Published online by Cambridge University Press: 26 October 2011
I am a chemical engineer. Being asked to write a foreword to a scholarly work such as this is clearly an occupational hazard. However I do feel honoured that Prof. Shreesh Chaudhary has requested me to do so.
On 2 February, 1835, Lord Macaulay is reported to have spoken in the British Parliament about India:
‘Such wealth I have seen in this country, such high moral values, people of such calibre, that I do not think we would ever conquer this country unless we break the backbone of this nation, which is her spiritual and cultural heritage, and, therefore, I propose that we replace her old and ancient education system, her culture, for if the Indians think that all that is foreign and English is good and greater than their own, they will lose their self-esteem, their native culture and they will become what we want them, a truly dominated nation’
Unfortunately for India his recommendation was not only accepted but implemented very effectively.
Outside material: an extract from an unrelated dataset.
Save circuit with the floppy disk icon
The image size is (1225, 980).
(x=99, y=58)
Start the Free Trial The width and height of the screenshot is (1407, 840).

Indians hastened the process by asking for it. After independence, contrary to Gandhiji's expectation, our ‘infatuation with the English Language’ did not go. The process however left us with a legacy of a rich language which, like every thing that came into our country, we duly Indianised. There is finally a new identity that India has acquired in the global scene, a new clarity amidst the turmoil of change, which my colleague captures so well on the language front in this book.